Gender pensions gap narrows to just 1% but 'still a mountain to climb' - Scottish Widows study
The gender pension gap has closed to the narrowest on record but considerable challenges remain, according to new research by Scottish Widows.
The study found that 59 per cent of women are now putting enough money aside for a comfortable retirement, compared to 60 per cent of men.
Despite this progress, the persistent pay gap and part-time working ratio means women saving adequately on the median wage are still saving £1,300 a year less than men, according to the financial firm’s Women and Retirement Report, published today.
It means that for a woman to save the same amount into her pension as a man, she would need to work an extra 37 years – which would take her over the age of 100 if retiring at state pension age – a number that is likely to grow as the full economic impact of the pandemic is realised, researchers noted.
Jackie Leiper, managing director, workplace savings at Scottish Widows, said: “While we’re heartened at the record levels of saving, there’s still a mountain to climb before we reach true gender pension parity.
“Women face decades of extra working before they’ll have a pension to match that of a man’s, which is unfair and unacceptable.
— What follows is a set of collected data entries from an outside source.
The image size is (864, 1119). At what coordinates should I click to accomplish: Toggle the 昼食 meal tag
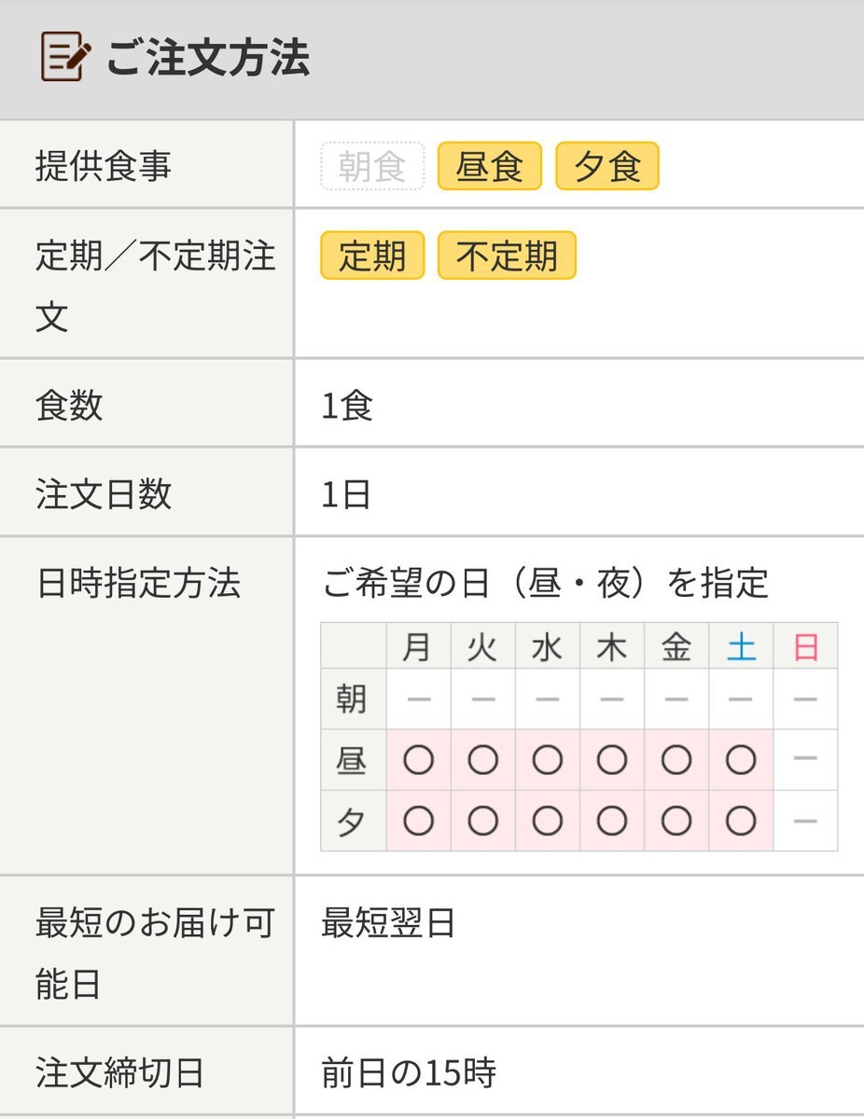click(489, 167)
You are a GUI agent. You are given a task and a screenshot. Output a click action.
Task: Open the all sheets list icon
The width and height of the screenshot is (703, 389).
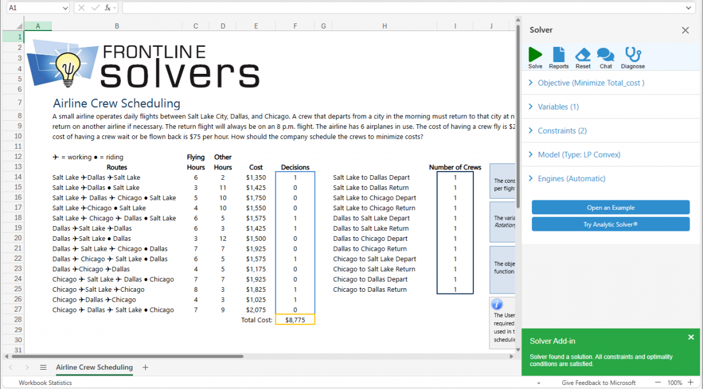pyautogui.click(x=43, y=367)
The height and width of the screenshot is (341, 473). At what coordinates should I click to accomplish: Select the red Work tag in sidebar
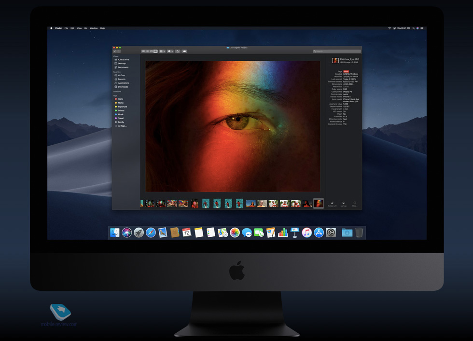coord(120,99)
Until we can resolve structural inequalities, from the gender pay gap to the uneven division of labour at home, we will never have pension equality.”
Young women are among those struggling most to save for later life, according to the report.
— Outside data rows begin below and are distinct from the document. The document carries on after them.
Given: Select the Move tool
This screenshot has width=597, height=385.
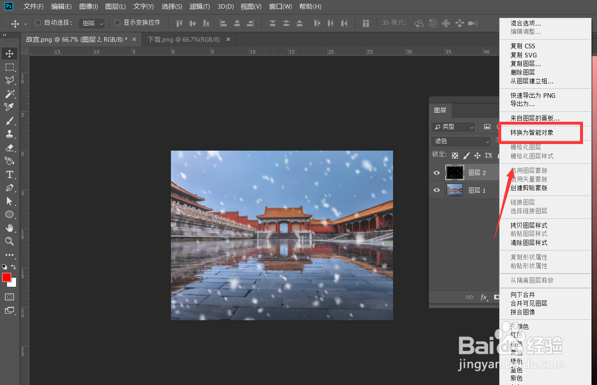Looking at the screenshot, I should click(9, 53).
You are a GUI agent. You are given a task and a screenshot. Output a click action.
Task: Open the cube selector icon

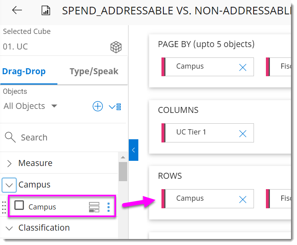point(116,47)
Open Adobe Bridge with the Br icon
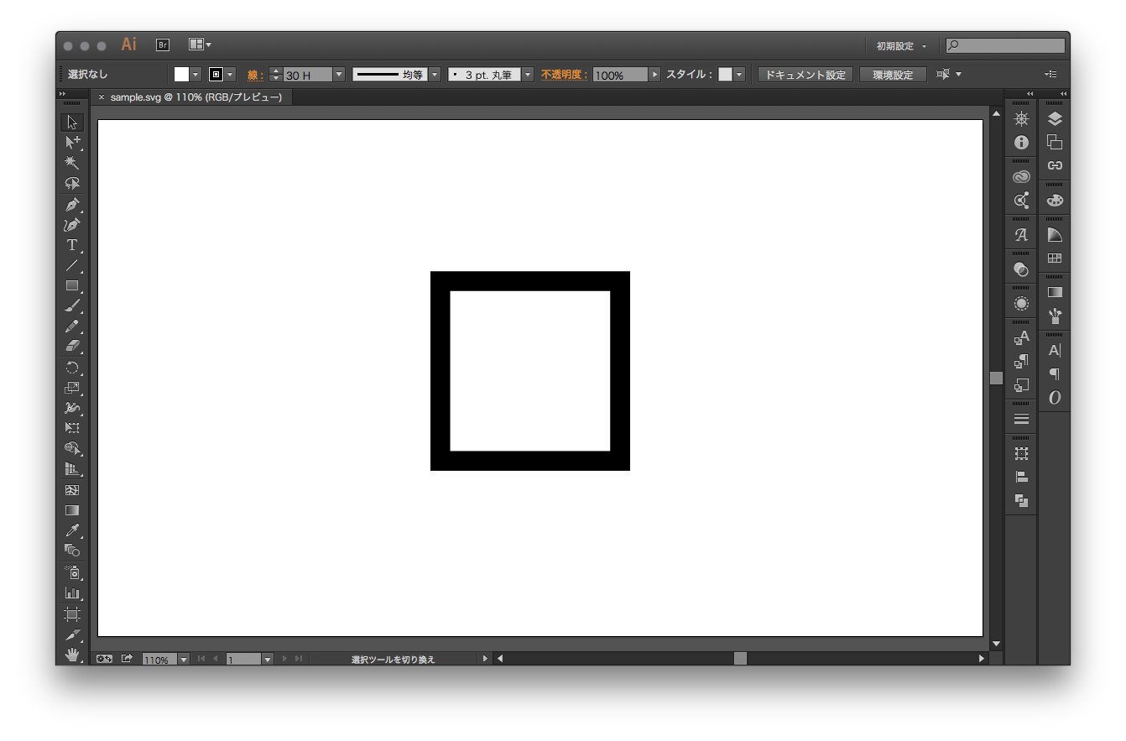1126x741 pixels. tap(163, 45)
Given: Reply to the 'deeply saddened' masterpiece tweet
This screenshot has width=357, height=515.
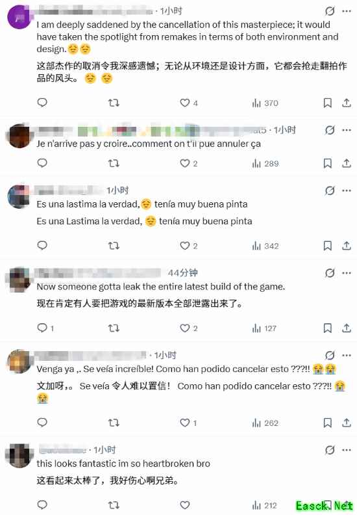Looking at the screenshot, I should point(42,103).
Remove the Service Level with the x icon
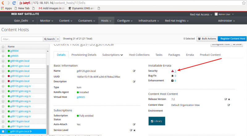 point(134,130)
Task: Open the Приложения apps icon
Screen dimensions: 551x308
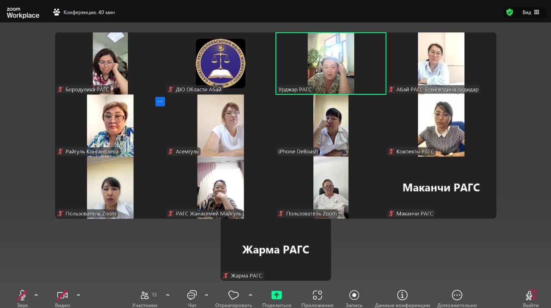Action: tap(317, 296)
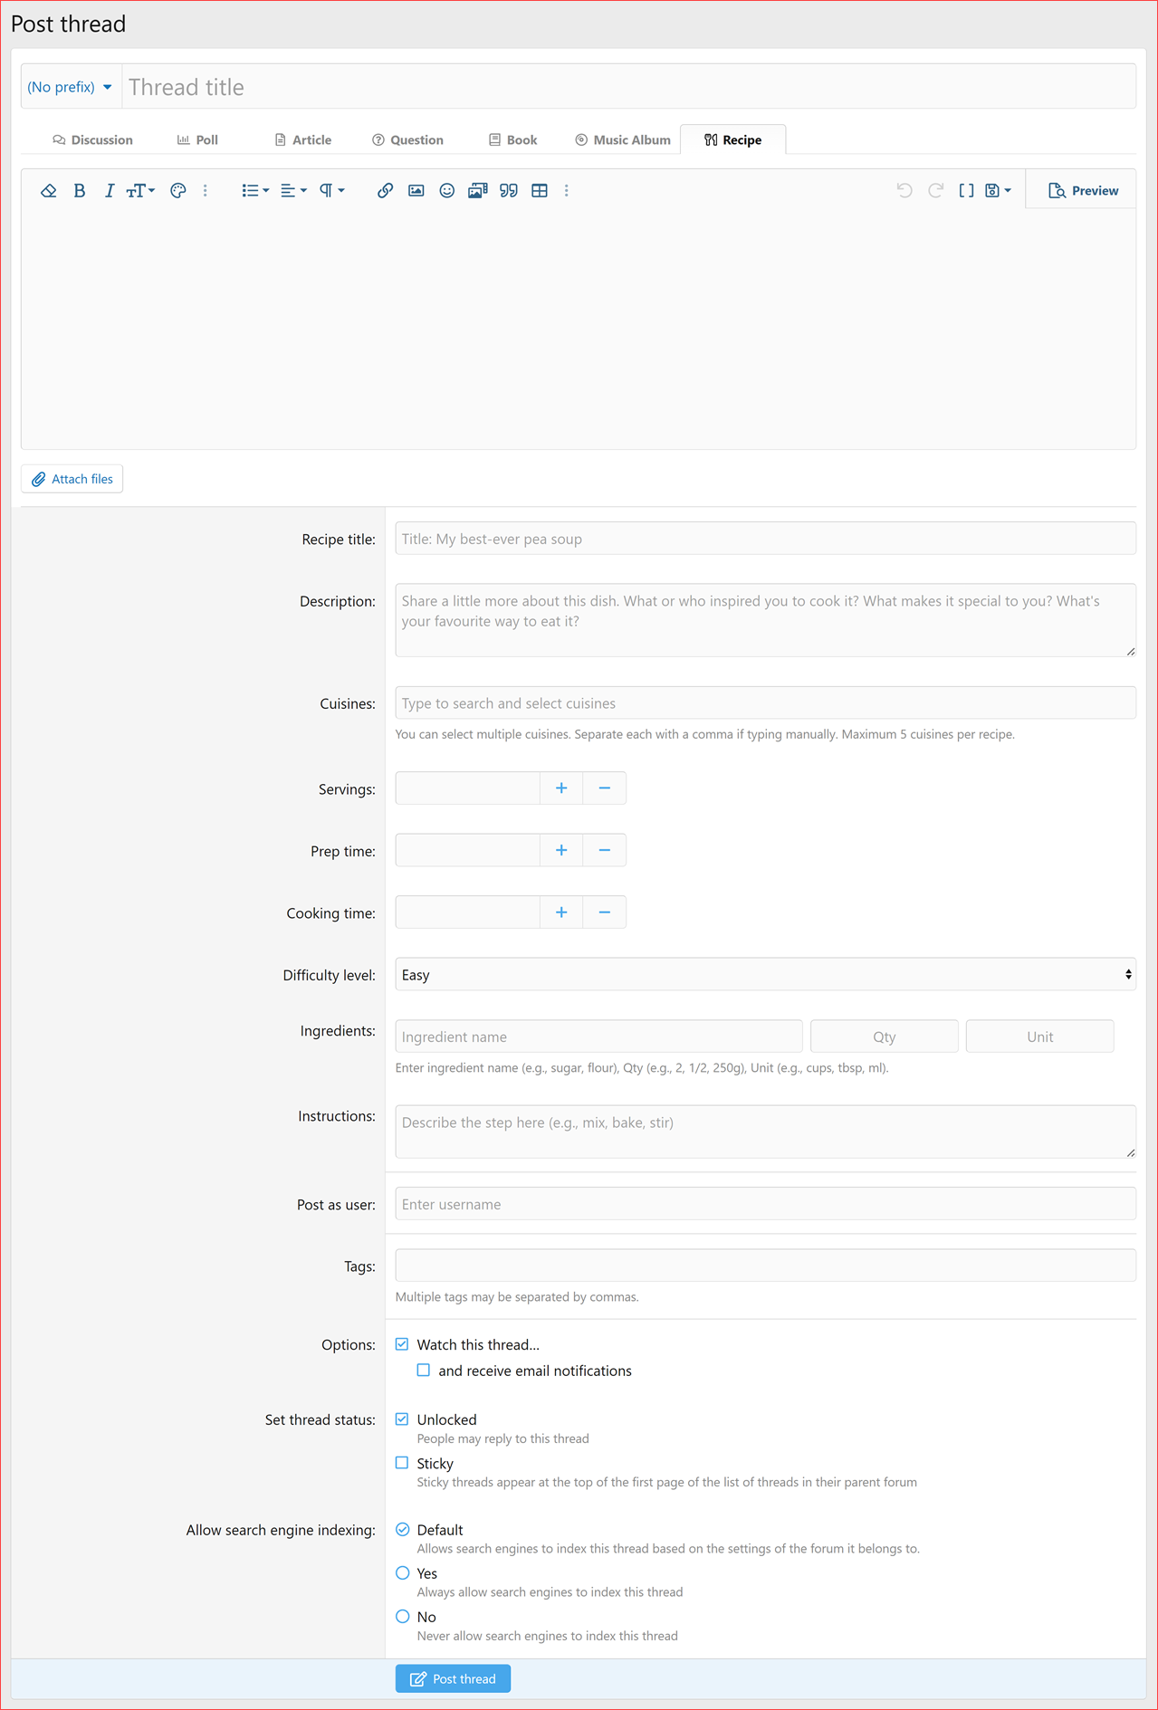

Some 46 per cent of those in their 20s are saving the recommended minimum 12 per cent of salary. This compares to 54 per cent of men the same age, and to almost two-thirds (64 per cent) of women in their 50s, showing that women do tend to save more as they get older.
However, not saving more while young means women miss out on the benefits of compound interest, which can help savings increase substantially over their working lives.
The research was carried out online by YouGov across a total of more than 5,700 adults. A supplementary survey was carried out by the same polling firm involving some 2,250 people aged 18-plus.
The study highlighted a number of “ongoing challenges”.
Automatic pensions enrolment has been a major driver in getting more women saving for the long-term, but there are still a number of structural challenges preventing a truly level playing field, Scottish Widows noted.
Women are still paid less than men, “significantly impacting their ability to save”, it argued. Of those in full-time jobs, men earn on average £6,100 more a year, a figure that increases to £10,800 for all employment types.
As part of its research, the firm spoke to a group of women about how the pandemic was affecting their working life and pension prospects.
Leiper added: “In a matter of months the pandemic is reversing years of progress. We’re calling for urgent pension reforms that will help more women save more for retirement, including improved childcare provisions, enhanced pensions for those on maternity leave, the inclusion of pensions in divorce proceedings, and the scrapping of the auto-enrolment minimum earnings threshold.”